Let’s get the story straight, shall we? Calling this a “hush money payment” is like believing Bill Clinton was impeached because he got a blowjob, not for lying to (and asking others to lie to) Congress.

Stormy Daniels was trying to SELL her story, not keep it quiet. Trump et al we’re the ones who wanted to do that.

The Popular Information Substack summed it up quite well yesterday.

“ Daniels met Trump at a July 2006 celebrity golf tournament in Lake Tahoe, Nevada. (There is a photo of the two of them together at the event.) Daniels says Trump invited her to his hotel room and said he could secure her a spot on his reality show, The Apprentice. She alleges that they then had a sexual encounter, which Trump denies. Afterward, according to Daniels, Trump would call her and invite her to other events, including the 2007 launch of Trump Vodka.
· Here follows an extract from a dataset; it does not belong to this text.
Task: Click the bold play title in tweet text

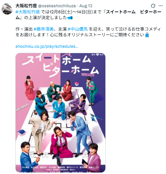Action: coord(88,15)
Daniels sought to sell the story about her alleged relationship with Trump to media outlets beginning in 2011 when Trump raised his profile by making baseless accusations about Obama and publicly contemplated a presidential run. Daniels gave Life & Style an extensive interview in exchange for $15,000. That would have been the end of it, but when Life & Style contact the Trump Organization for comment, Trump's lawyer, Michael Cohen, threatened to sue. Life & Style killed the story and did not pay Daniels. (The full Life & Style interview was published in January 2018.)

Daniels tried to shop the story again in 2016, when Trump emerged as the Republican nominee, but did not receive an offer. Everything changed in October 2016 when the Washington Post published the infamous Access Hollywood tape that featured Trump's lewd comments about groping women. Trump's sexual mores were now at the center of a closely contested campaign. And his ability to win the election hinged largely on Trump changing the subject before Election Day.
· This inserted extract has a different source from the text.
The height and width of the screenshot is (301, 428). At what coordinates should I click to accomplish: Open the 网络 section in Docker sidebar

Dylan Howard, then-editor of the National Enquirer, reached out to Daniels' agent and asked her to make another proposal for Daniels' story. What Daniels didn't know is that David Pecker, the publisher of the National Enquirer, Howard, Trump, and Cohen, had reached a secret agreement at the outset of Trump's presidential campaign to work together to "catch-and-kill" negative stories about Trump. The purpose of the agreement was to boost Trump's chances in the campaign.

Howard reached a tentative agreement to pay Daniels $120,000 for her story. But Pecker had recently paid Karen McDougal, another woman who alleged she had an affair with Trump, $150,000. Pecker wasn't prepared to shell out any more cash. So Howard advised Cohen that he would need to take care of it himself. Cohen conferred with Trump and Pecker and negotiated a $130,000 deal to purchase Daniels' silence.

Daniels, in other words, never tried to extort Trump. Instead, she was targeted by a "catch-and-kill" operation set up by Trump and his associates prior to the campaign to hide damaging stories.

Cohen had successfully negotiated a deal for Daniels' silence, but he had a big problem: where was he going to come up with $130,000? On October 25, 2016, two weeks before Election Day, Daniels' attorney, Keith Davidson, told Cohen that he was canceling the deal and Daniels would resume shopping it to media outlets.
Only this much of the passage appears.